Und dann heute der „Kessel Buntes“. Da wird es heute ganz bunt 🙂 , denn ich stelle zwei Entscheidungen zum Ausliegerungsrecht vor.

Als erste Entscheidung kommt hier der BGH, Beschl. v. 08.07.2025 – 3 StR 192/25  – zu den Anforderungen die Sachverhaltsdarstellung in einem Europäischen Haftbefehl. Dazu gibt es aber nur den Leitsatz des BGh, nämlich:

Bei Serienstraftaten sind an die Sachverhaltsdarstellung in einem Europäischen Haftbefehl regelmäßig geringere Anforderungen zu stellen als bei einem inländischen Haftbefehl oder einer Anklageschrift.

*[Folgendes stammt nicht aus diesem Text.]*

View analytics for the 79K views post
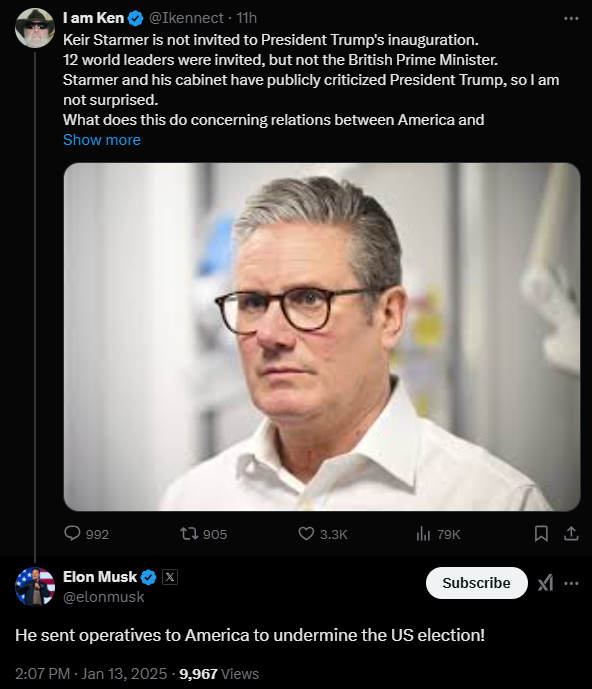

Bei einer Vielzahl gleichgelagerter Taten genügt es, wenn der Europäische Haftbefehl eine Darstellung des Gesamttatzeitraums, der Tatörtlichkeiten, der Strukturen des personellen Zusammenschlusses und der Einbindung des Betroffenen in diese, des modus operandi und der Anzahl der Serienstraftaten nebst jedenfalls aussagekräftiger exemplarischer Beschreibung einzelner Taten enthält.

Die Einzelheiten dann bitte ggf. im Volltext nachlesen.